Unterbrunner Josef

Geboren: am 19. Februar 1911 in Molln, Oberösterreich, Österreich
Wohnhaft: Ramsau 143, Molln, Oberdonau
war nicht verheiratet, keine Kinder
Gestorben: 3. Mai 1945 auf der Cap Arcona (mit Schiff versenkt)
Vater: Josef Unterbrunner, Zimmermann
Mutter: Zäzilia Unterbrunner, geb. Bolterauer

von Josef Unterbrunner existiert kein Foto

 

Josef Unterbrunner, am 19. Februar 1911 in Molln geboren, war Mitte Zwanzig und unverheiratet, als er sich für die Lehren der Bibelforscher zu interessieren begann. Er stammte er aus einer Bauernfamilie und arbeitete im örtlichen Sensenwerk und war möglicherweise ein Arbeitskollege von Valentin Eder, der sich in dieser Zeit auch zu den Bibelforschern bekannte.
Er war ein lustiger junger Mann, der gut Zither spielen konnte. Im Jänner 1934 gab er seinen seinen Kirchenaustritt bekannt und schloss sich der kleinen Gruppe der Bibelforscher in Molln an (möglicherweise war er aber nicht getauft).
Am 21. Februar 1937 wird der Kirchenaustritt von Josef Unterbrunner in einem Zeitungsartikel bekannt gemacht:
Auszug: Steyrer Zeitung: 21. Februar 1937, Seite 11

„Laut Mitteilung der Bezirkshauptmannschaft Kirchdorf vom 30. Jänner 1937 sind in Molln aus der katholischen Kirche ausgetreten:
Am 28. Oktober 1933 Alois Eder, Molln 18;
am 21. Dezember 1933 Maria Mittenhuber in Molln 33;
Cäcilia Mollnhuber in Breitenau 93;
am 23. Jänner 1934 Josef Unterbrunner in Ramsau 141;
am 20. Februar 1935 Johann Rettenbacher, Ramsau 162;
am 10. Mai 1936 Franziska Breinesberger in Ramsau.
Einige werden leider noch folgen.

[title size=“3″]KZ Dachau, KZ Mauthausen, KZ Neuengamme[/title]

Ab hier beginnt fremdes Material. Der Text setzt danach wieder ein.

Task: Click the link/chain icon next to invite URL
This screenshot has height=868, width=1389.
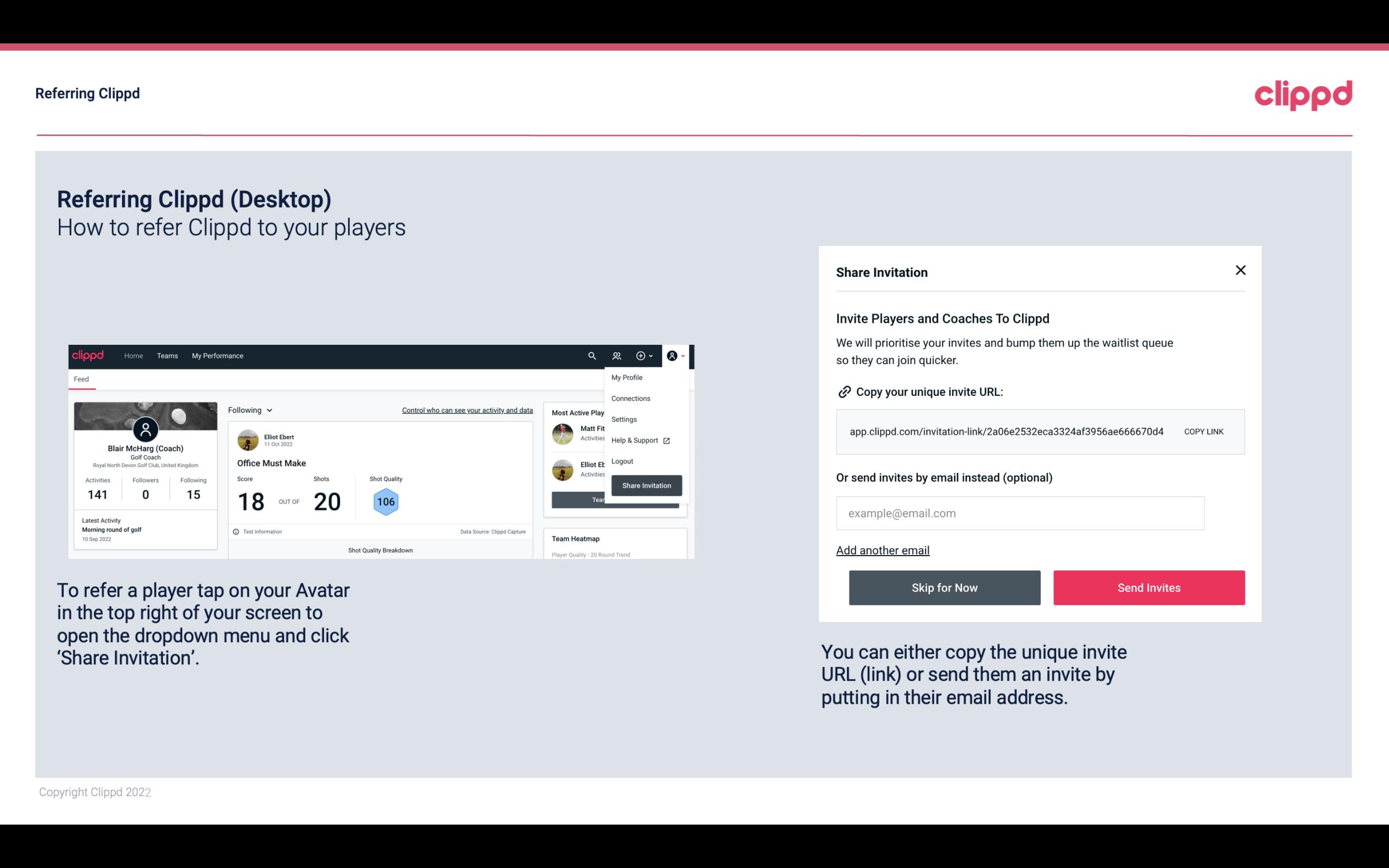Action: click(844, 391)
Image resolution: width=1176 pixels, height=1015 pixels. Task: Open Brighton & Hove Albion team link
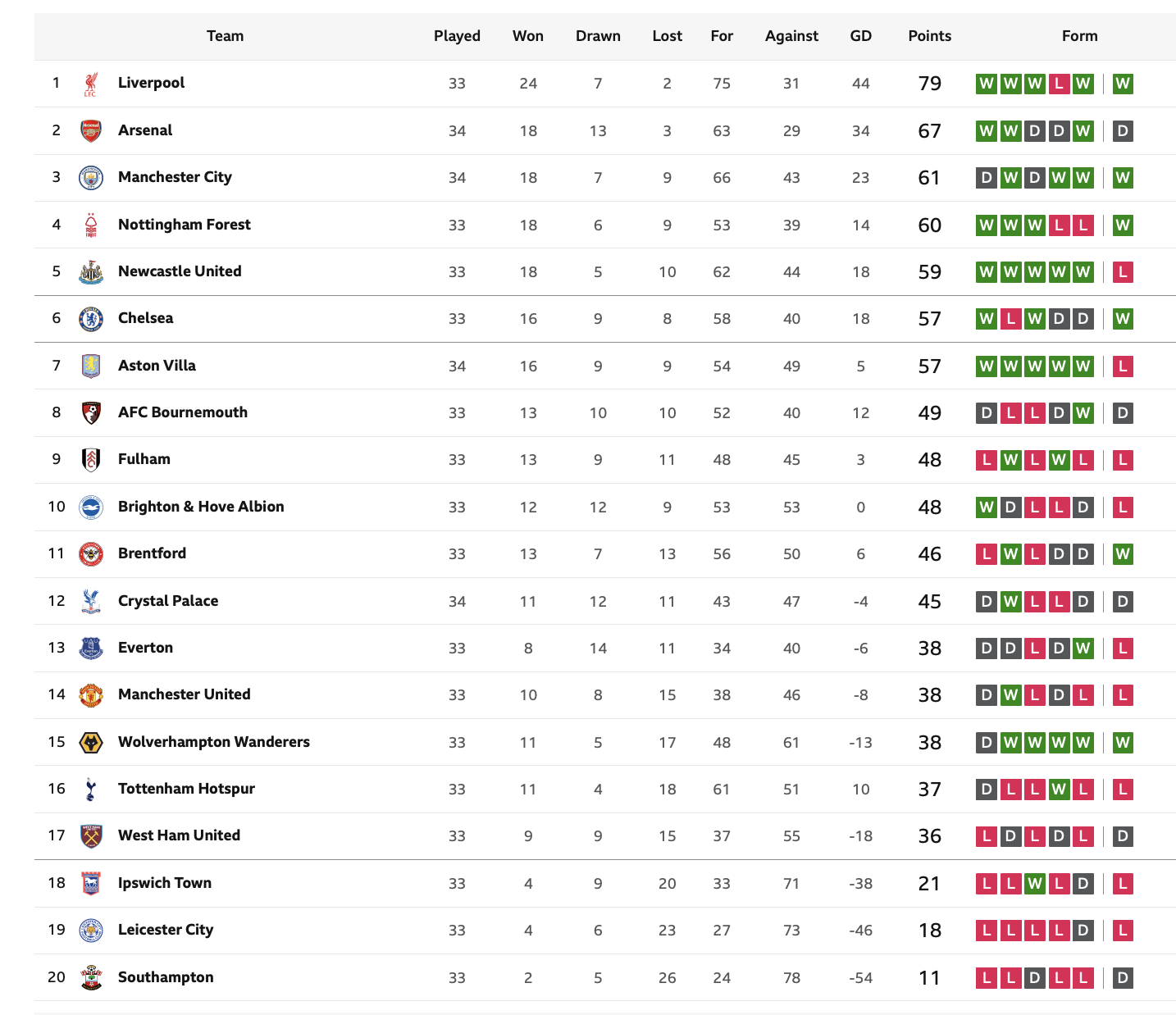click(x=201, y=507)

Wahrscheinlich wurde er wie alle anderen Bibelforscher von Molln kurz nach dem Abendmahl am 4. April 1939, von der Gestapo verhaftet. Von Molln weg wurde er zuerst nach Linz ins Gefängnis gebracht, wo er mit den anderen oberösterreichischen Zeugen Jehovas wie Alois Moser zusammentraf. Am 16.6.1939 wurde er ins KZ Dachau (Häftlings-Nr. 14816) eingeliefert.
Am 29. September 1939 wurde er mit 144 anderen Zeugen Jehovas nach Mauthausen überstellt.
Im September 1939 wurde das Lager Dachau kurzzeitig geräumt, um SS-Verbände auszubilden. 144 Zeugen Jehovas wurden deshalb von München in das Oberösterreichische Konzentrationslager verlegt, unter ihnen auch alle männlichen Bibelforscher aus Molln. Was sie dort erwartete, war noch viel schlimmer als die „Hölle“ von Dachau! Als die Zeugen von Dachau kommend um Mitternacht aus dem Viehwaggon kletterten, wurde ihnen gleich gesagt: „Mauthausen ist kein Sanatorium wie Dachau; wir werden euch alle kaputtmachen“ (Aussage des Zeitzeugen Alois Moser).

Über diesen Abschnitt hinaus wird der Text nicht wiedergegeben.